What the task requires.
Copy, exactly and without additions, every line in the records below from the one holding "Task: Select the" through the one holding "708x291 pixels.", both ends included.

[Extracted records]
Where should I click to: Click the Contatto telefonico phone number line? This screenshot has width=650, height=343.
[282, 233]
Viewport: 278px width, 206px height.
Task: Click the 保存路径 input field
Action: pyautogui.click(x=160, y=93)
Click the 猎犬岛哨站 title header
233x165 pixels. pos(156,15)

---

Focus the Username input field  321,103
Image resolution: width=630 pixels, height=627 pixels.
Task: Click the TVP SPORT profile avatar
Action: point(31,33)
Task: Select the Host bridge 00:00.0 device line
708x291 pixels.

Solution.
Task: Select the Host bridge 00:00.0 device line
708x291 pixels.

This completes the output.